>> begin Extracted text

I doubt whether this will ever be re-written, and its no real problem as the application works well and can be supported by the development team as is. Further to this the use of ASP.NET MVC and C# was fun and as stated above the C# drivers for Mongo are great, certainly much better than the python drivers I have used briefly on other projects. Another benefit is that we can add value to the data and application via the POCO in the form of helpers and constructors, so its not a bad marriage, just perhaps a little odd but with nice benefits.

ViewModel Models

So we serialise the POCO back to JSON and return this to the Data Service, which then satisfies the promise made by the ViewModel. The data returned from the Data Service is a representation of the POCO but in a form that can be easily bound to the DOM by the ViewModel, to demonstrate this the Question and Answer models we work with client side are shown below;

window.CarPlus.KnowledgeBase.Models.Question = function (id, text, dateCreated, niceDateTime) {
    var self = this;
    self.id = id;
    self.questionText = text;
    self.dateCreated = moment(dateCreated).startOf('day').fromNow();
    self.niceDateCreated = niceDateTime;
    self.answers = ko.observableArray([]);
};

window.CarPlus.KnowledgeBase.Models.Answer = function (id, answerText, questionId, questionText, isPublic, isBookmarked) {
    var self = this;
    self.id = id;
    self.questionId = questionId;
    self.questionText = questionText;
    self.answerText = answerText;
    self.isBookmarked = isBookmarked;
    self.public = ko.observable(isPublic);
};

As you can see one Question can have many Answers, in our Question model above this is represented by the observabe array 'answers'. Also if you compare this to our Question POCO you can see we only map the properties that we want to use in the DOM and our ViewModel operations, so some properties of the POCO may be ignored when we return data via the Data Service. One quick point to note is that on our Question model above we make use of a library called moment.js which is a great way to display blog like time stamps (1 day ago, 10 minutes ago, etc), we also make use of our POCO helper method value NiceDateTime so that we have both dates available in useable formats should we wish to use these to display to the user.

The DOM

If we now return to our DOM we can see that we have a <ul> bound to the observable array 'recentAnswers' as well as a <p> which is only visible if we have some recent answers to show. The 'recentAnswers' observable array is an array of window.CarPlus.KnowledgeBase.Models.Question objects, and each of these has a property called 'answers' which is itself an array of window.CarPlus.KnowledgeBase.Models.Answer objects, so this allows us to show a list of questions and for each question, the related answers, as shown below;

<div id="search-results">
    <h2>Recent questions</h2>
    <p data-bind="visible: recentAnswers().length === 0">

      There are currently no recently answered questions.</p>

    <ul data-bind="foreach: recentAnswers">
        <li data-bind="visible: answers().length > 0">
            <h3 data-bind="text: questionText"></h3>
            <ul>
                <li>
                    <div data-bind="foreach: answers">
                    <span data-bind="text: dateTime"></span>
                    <a href="#" data-bind="click: $root.createBookmark.bind($root, $data),

                                                         css: { selected:  isBookmarked}">Bookmark this answer</a>

                    <h4>Answer</h4>
                    <p data-bind="text: answerTextSummary"></p>
                    <button data-bind="click: $root.selectAnswer.bind($root, $parent, $data)">Read More</button>
                </li>
            </ul>
        </li>
    </ul>
</div>

For each question (recentAnswer) we display the question text and then we iterate through each answer to this question and display these answers within a nested <ul>.

>> end Extracted text
>> begin Information shown

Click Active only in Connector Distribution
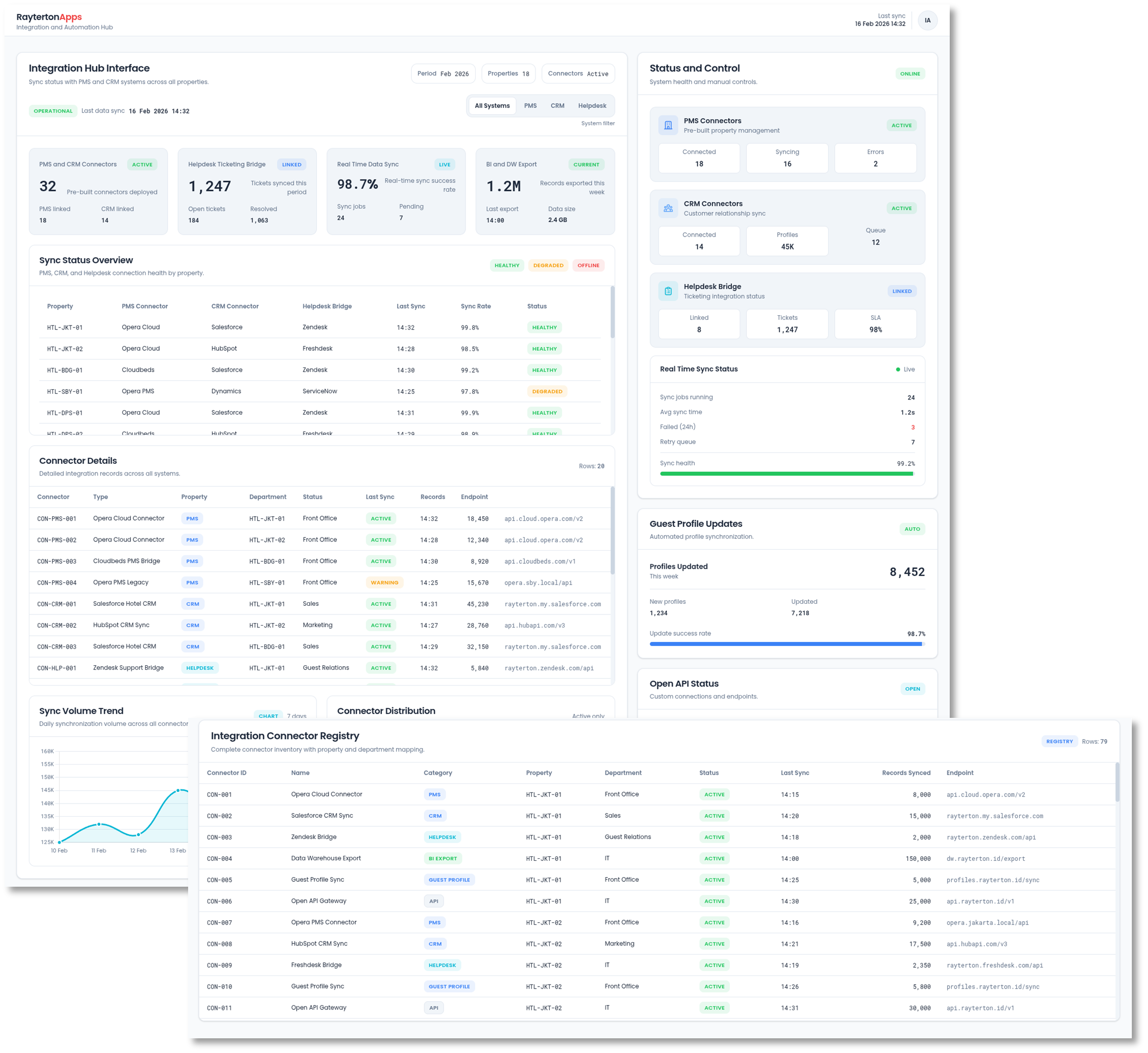 pyautogui.click(x=588, y=716)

>> end Information shown

== Problem set ==
A. Copy everything in the knowledge base article from "<h4>Answer</h4>" down to "a nested <ul>.", swapping "Read More" for "Show Full Answer".
B. In the knowledge base article, which library does the client-side Question model use to display blog-like time stamps?

== Task results ==
A.
<h4>Answer</h4>
                    <p data-bind="text: answerTextSummary"></p>
                    <button data-bind="click: $root.selectAnswer.bind($root, $parent, $data)">Show Full Answer</button>
                </li>
            </ul>
        </li>
    </ul>
</div>

For each question (recentAnswer) we display the question text and then we iterate through each answer to this question and display these answers within a nested <ul>.

B. moment.js